Who Let These Dogs Out?

It has been observed that the exact moment that America began to lose its mind was at 12:10 PM on January 20, 2009 when Barack Obama became President Barack Obama. Since then madness has become the new normal as hordes of white Americans have donned their Tea Party Hats and wrapped themselves in Confederate flags seeking to “take back America”. Black Americans have not been immune from this crazy contagion and Dr. Ben Carson is Exhibit A in the American Mad House.

Clearly Dr. Carson was seeking to claim the Most Obnoxious Black Critic of President Obama, a prize that Professor Cornel West has been trying to turn into a Lifetime Achievement Award. Dr. Carson has overtaken Cornel West by claiming that the Affordable Care Act is “the worst thing to happen to America since slavery”.

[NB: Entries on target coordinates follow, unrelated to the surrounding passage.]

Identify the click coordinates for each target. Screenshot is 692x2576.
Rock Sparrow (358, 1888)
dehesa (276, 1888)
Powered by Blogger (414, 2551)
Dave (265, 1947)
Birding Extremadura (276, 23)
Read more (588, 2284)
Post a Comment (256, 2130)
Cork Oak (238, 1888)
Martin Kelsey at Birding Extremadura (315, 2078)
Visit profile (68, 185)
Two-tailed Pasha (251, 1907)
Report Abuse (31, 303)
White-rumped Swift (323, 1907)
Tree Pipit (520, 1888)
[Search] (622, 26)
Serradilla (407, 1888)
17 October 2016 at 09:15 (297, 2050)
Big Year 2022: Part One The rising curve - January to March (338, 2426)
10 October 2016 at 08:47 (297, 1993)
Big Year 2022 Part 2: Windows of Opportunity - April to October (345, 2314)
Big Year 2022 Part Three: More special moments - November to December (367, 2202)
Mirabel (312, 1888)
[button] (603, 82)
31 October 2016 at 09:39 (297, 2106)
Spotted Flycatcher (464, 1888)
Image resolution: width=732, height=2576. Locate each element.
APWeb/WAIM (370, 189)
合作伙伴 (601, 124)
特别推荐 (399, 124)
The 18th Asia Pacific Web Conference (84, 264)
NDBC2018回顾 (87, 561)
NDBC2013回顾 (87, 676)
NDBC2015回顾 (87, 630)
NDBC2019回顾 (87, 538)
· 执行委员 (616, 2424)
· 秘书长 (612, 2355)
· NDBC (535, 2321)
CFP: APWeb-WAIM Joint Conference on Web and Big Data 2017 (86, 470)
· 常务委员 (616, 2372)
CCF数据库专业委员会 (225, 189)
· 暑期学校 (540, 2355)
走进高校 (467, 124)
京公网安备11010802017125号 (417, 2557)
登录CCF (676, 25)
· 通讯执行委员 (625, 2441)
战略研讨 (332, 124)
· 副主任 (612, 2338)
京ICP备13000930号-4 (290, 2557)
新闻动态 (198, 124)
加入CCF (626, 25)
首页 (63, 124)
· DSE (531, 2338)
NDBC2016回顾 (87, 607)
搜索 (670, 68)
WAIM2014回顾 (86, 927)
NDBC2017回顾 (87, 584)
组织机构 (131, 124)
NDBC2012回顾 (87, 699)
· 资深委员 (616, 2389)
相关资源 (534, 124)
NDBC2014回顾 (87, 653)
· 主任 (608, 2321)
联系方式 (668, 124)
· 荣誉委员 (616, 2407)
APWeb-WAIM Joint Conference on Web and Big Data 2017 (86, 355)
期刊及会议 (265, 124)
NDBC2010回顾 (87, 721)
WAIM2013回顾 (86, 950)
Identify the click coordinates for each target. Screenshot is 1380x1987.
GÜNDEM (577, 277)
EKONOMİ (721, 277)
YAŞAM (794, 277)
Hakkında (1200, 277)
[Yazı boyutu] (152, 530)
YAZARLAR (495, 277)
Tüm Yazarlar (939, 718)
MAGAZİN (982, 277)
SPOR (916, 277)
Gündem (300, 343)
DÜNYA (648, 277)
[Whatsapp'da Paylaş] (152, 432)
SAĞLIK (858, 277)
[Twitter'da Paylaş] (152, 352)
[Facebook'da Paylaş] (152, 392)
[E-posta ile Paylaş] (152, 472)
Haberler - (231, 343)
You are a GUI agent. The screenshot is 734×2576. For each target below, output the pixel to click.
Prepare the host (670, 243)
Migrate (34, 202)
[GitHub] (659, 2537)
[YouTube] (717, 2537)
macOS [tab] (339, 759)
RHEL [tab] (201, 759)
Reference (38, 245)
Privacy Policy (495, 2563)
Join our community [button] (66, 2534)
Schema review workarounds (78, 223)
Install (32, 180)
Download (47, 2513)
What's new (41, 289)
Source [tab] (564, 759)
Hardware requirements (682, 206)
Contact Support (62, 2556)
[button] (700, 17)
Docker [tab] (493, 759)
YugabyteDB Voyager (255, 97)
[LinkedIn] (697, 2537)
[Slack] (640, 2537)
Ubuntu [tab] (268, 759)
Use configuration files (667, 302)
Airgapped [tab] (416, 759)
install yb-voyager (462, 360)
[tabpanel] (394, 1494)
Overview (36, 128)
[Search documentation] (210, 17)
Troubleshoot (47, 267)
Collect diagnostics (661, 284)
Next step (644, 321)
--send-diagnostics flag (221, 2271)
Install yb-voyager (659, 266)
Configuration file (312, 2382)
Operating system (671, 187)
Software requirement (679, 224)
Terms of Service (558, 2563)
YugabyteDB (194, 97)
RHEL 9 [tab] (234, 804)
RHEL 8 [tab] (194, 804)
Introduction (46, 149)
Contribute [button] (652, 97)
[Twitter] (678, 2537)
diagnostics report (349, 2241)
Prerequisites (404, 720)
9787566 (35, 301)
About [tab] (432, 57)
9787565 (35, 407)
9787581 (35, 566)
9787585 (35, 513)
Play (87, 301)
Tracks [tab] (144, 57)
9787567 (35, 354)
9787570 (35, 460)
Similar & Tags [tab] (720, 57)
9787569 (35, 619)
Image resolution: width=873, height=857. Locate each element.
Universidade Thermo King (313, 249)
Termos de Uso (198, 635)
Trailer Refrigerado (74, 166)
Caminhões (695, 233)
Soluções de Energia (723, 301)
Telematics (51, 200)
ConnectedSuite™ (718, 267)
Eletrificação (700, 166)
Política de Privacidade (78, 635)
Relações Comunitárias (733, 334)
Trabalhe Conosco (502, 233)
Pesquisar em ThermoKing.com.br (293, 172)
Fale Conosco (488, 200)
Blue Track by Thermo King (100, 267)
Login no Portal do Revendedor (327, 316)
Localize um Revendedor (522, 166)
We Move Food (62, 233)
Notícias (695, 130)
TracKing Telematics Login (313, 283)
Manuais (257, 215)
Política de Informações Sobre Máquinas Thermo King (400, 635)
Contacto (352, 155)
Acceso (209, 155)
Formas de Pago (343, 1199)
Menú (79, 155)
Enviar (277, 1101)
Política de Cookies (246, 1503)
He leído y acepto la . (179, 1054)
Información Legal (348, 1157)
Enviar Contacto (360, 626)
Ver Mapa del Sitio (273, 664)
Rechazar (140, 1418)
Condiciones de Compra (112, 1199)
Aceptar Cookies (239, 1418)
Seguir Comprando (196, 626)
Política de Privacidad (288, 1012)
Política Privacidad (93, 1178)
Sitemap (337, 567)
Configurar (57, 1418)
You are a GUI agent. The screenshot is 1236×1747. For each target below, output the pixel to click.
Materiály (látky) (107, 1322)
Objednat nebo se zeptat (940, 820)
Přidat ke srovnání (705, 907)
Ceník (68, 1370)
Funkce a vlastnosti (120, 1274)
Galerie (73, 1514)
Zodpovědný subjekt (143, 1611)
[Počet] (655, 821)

Considering the indelible stain that racial slavery has left on this country’s moral, political and social fabric, it is beyond obscene for anyone to make that claim. Nevertheless any number of white Teapublicans and now the eminent Dr. Carson and others have made this baseless and morally indefensible claim.

But frankly, it is even worse when a black American will pick up the whip and the noose – lashing the truth and lynching the legacy of pain and perseverance of his own forebears. That Ben Carson should know better is not even the point. As a high school and college graduate and a medical doctor it is a good bet that he has a passing familiarity with the history of black and white people in America and knows that racial slavery was an abomination that can only be described as a crime against humanity.

Ben Carson is entitled to employ hyperbole and exaggeration but not at the expense of the history and legacy of his own people. To smear his muddy boots of extreme rhetoric on the graves and memories of generations of slaves and their descendants is simply unacceptable and he should be called to account for his misdeed.

Consider that you will never hear a member of the Jewish community, no matter how outraged at whatever political event, compare that event to the Holocaust, and with good reason. An American of French descent would never bring up the Nazi occupation of France in political discourse. That Ben Carson would not give the same level of respect to the victims of racial slavery in America and just leave them out of his howling screeds against Obamacare is offensive and shameful.

What makes Ben Carson’s comments all the more galling is that they come just as the Teapublicans in Congress and in the street have decided to show their true colors once and for all. On Sunday, October 13, 2013, there was a Tea Party demonstration in Washington and Confederate flags were unfurled along with racist taunts and slurs being hurled against President Obama.

All the while, Sarah Palin, Ted Cruz, Mike Lee and all the rest of the unhooded New Knights of the White Magnolia stood silent, never uttering a syllable of restraint or decency. Dog whistle politics is not new in this country – but now it seems that one will hear “nigger” more times than is heard on a Jay-Z album and that is saying something.

One hundred and thirty years ago, Frederick Douglass spoke truth to power and his words are worth repeating:

 “…Though the colored man is no longer subject to barter and sale, he is surrounded by an adverse settlement which fetters all his movements. In his downward course, he meets with no resistance, but his course upward is resented and resisted at every step of his progress.

If he comes in ignorance, rags and wretchedness… he conforms to the popular belief of his character, and in that character he is welcome; but if he shall come as a gentleman, a scholar and a statesman, he is hailed as a contradiction to the national faith concerning his race, and his coming is resented as impudence.

In one case he may provoke contempt and derision, but in the other he is an affront to pride and provokes malice.